**Your objective:** Please return the lines below verbatim, beginning at the one that has "Given: Click Geekbench" and stopping after the one that has "This screenshot has width=807, height=447.", and add no other lines.
--- Supplied material Enclosed Below ---
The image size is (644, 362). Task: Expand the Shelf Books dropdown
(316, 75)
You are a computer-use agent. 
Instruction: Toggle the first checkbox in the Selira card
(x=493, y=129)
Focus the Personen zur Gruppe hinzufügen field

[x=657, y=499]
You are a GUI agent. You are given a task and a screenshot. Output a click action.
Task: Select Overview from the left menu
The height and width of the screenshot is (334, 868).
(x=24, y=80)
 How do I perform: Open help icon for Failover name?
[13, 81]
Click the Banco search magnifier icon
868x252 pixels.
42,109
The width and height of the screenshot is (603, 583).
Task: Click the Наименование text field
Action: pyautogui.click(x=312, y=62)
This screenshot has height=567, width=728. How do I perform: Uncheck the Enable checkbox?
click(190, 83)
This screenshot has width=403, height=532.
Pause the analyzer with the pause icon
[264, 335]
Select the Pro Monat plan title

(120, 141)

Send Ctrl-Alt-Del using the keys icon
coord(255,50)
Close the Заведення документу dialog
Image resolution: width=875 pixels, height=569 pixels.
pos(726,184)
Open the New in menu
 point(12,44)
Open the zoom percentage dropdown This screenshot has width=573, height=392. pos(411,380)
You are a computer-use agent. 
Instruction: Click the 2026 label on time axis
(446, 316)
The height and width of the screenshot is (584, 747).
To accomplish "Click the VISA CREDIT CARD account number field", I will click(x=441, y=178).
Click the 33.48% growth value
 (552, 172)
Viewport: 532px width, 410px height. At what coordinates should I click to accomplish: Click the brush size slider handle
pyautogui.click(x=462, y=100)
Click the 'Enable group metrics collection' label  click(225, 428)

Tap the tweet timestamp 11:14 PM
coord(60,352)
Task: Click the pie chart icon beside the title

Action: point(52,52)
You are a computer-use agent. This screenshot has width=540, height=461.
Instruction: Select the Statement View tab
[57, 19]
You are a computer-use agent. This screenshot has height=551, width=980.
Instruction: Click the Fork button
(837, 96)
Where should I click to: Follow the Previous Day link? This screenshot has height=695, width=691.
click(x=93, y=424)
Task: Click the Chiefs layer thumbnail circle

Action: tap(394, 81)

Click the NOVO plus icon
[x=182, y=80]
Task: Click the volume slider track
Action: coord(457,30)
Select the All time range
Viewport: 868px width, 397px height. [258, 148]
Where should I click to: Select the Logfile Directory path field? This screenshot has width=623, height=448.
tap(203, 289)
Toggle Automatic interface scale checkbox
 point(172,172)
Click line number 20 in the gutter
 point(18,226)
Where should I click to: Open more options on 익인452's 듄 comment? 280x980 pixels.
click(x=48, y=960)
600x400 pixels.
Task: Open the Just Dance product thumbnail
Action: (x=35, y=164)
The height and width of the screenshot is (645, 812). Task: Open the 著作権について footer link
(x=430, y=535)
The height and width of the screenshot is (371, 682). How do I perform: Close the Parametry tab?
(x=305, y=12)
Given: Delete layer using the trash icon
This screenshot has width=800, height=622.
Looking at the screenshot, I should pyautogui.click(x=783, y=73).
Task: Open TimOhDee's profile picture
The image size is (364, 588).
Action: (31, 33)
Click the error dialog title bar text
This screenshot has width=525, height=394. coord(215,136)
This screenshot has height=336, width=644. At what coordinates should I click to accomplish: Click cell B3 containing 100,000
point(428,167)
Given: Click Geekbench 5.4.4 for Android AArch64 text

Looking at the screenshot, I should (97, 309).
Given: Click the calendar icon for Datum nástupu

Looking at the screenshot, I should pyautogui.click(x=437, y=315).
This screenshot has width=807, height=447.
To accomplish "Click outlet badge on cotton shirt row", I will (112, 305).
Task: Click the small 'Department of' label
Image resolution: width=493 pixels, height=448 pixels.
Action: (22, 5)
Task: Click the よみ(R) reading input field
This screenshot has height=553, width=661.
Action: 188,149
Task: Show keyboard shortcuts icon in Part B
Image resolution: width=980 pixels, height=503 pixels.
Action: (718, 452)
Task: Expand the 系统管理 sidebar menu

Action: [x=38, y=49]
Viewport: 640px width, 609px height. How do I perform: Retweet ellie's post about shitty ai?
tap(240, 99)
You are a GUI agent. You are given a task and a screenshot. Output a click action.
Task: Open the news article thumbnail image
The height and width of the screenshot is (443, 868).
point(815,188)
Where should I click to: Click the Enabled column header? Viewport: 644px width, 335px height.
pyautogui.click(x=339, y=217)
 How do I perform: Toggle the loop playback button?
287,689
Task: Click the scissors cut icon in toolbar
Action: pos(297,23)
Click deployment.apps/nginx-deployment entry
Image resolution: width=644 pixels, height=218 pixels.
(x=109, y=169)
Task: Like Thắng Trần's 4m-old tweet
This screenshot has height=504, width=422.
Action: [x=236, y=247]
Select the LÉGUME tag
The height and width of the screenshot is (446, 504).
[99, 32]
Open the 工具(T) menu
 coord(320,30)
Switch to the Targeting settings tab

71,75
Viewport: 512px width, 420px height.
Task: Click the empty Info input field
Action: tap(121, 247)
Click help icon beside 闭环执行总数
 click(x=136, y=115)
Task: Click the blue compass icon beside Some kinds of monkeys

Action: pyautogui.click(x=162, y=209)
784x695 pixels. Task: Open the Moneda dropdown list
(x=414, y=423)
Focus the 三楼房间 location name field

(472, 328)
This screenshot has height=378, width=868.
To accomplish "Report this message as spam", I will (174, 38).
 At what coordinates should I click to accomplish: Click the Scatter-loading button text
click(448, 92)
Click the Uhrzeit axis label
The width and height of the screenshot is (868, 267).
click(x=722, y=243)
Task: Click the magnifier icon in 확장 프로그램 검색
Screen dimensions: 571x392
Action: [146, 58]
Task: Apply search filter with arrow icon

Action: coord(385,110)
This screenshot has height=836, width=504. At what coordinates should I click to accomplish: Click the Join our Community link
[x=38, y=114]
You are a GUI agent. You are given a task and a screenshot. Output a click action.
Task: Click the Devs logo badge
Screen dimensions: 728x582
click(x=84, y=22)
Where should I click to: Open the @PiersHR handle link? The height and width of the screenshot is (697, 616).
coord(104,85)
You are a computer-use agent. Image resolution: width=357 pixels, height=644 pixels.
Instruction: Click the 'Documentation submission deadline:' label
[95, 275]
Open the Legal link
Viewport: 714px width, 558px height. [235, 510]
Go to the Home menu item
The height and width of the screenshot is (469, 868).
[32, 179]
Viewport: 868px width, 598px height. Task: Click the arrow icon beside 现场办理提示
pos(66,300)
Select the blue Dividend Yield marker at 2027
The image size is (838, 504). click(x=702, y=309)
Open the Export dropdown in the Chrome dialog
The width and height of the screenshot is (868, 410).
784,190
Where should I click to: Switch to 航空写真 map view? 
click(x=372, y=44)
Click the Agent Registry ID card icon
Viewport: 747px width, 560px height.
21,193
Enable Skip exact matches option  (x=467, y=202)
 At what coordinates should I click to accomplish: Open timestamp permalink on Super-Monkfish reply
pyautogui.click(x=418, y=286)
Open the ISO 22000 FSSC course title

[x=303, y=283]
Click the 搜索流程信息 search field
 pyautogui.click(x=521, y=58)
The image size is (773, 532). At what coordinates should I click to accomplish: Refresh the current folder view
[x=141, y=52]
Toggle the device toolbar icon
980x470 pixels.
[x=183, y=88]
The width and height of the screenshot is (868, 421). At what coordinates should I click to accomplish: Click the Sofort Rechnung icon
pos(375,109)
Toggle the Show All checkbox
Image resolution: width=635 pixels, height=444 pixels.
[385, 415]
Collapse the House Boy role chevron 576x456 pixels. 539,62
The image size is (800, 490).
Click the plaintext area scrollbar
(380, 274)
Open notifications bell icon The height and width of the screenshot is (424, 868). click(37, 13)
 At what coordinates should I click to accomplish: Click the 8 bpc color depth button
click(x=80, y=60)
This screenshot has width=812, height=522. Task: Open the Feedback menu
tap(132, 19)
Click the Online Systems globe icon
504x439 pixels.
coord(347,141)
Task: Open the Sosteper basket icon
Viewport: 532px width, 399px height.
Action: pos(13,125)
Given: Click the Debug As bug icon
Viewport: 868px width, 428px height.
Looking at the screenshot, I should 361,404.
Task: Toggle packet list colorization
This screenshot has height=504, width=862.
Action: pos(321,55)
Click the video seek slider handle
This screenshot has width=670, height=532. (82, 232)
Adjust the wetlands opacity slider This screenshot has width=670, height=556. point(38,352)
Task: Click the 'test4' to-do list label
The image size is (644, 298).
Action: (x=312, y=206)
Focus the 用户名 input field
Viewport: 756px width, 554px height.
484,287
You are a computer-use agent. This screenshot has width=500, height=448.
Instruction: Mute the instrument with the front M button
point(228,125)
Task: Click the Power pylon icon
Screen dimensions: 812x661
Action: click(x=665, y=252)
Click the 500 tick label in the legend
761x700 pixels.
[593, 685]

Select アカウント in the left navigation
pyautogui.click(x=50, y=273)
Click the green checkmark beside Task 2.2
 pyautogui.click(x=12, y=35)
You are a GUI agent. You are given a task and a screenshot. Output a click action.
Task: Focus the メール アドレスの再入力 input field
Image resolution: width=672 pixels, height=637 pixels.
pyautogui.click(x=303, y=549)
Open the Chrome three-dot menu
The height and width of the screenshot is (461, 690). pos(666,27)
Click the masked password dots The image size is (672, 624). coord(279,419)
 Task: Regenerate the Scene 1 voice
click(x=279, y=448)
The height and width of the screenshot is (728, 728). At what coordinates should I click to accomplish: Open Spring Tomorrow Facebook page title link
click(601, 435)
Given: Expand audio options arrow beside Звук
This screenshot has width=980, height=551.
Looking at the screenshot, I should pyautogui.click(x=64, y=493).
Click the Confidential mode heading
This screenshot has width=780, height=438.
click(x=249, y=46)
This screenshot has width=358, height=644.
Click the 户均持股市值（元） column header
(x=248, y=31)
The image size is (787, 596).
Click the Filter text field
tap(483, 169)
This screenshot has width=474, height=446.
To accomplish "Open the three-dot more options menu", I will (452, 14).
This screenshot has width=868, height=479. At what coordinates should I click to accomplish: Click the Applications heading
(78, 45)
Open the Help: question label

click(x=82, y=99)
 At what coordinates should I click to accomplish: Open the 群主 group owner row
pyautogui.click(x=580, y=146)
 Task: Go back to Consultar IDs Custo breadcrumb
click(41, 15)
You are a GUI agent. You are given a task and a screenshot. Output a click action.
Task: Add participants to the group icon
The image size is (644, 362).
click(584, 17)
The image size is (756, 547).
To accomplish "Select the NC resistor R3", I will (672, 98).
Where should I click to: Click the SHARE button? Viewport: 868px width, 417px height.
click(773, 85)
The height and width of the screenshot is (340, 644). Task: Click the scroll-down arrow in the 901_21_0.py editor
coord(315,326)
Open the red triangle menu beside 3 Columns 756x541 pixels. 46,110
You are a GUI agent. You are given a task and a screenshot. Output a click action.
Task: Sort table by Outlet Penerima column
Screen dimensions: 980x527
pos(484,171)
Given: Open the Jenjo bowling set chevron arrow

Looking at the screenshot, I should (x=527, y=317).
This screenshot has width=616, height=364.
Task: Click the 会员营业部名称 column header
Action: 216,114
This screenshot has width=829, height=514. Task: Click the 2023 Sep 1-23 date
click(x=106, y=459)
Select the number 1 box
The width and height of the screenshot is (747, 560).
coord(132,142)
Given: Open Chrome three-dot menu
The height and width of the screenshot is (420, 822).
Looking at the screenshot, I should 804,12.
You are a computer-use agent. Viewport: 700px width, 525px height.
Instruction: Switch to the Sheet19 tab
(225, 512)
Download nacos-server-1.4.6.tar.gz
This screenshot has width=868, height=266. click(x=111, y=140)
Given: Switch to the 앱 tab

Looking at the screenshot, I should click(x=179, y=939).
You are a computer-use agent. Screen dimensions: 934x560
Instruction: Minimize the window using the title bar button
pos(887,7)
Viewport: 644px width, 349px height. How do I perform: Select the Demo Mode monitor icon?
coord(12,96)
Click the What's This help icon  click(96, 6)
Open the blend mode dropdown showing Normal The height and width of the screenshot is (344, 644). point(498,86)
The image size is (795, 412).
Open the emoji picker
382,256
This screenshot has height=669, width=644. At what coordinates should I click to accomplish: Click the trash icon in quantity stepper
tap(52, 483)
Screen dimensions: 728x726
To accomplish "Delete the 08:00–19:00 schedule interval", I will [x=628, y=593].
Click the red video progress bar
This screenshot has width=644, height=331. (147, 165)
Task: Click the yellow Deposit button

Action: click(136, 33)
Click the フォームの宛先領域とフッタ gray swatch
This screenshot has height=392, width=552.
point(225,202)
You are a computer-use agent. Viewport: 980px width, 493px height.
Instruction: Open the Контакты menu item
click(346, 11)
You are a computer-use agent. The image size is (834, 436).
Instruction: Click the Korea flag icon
--- End of Enclosed Supplied material ---
**Result for this task:**
Given: Click Geekbench 5.4.4 for Android AArch64 text

Looking at the screenshot, I should (97, 309).
Given: Click the calendar icon for Datum nástupu

Looking at the screenshot, I should pyautogui.click(x=437, y=315).
This screenshot has width=807, height=447.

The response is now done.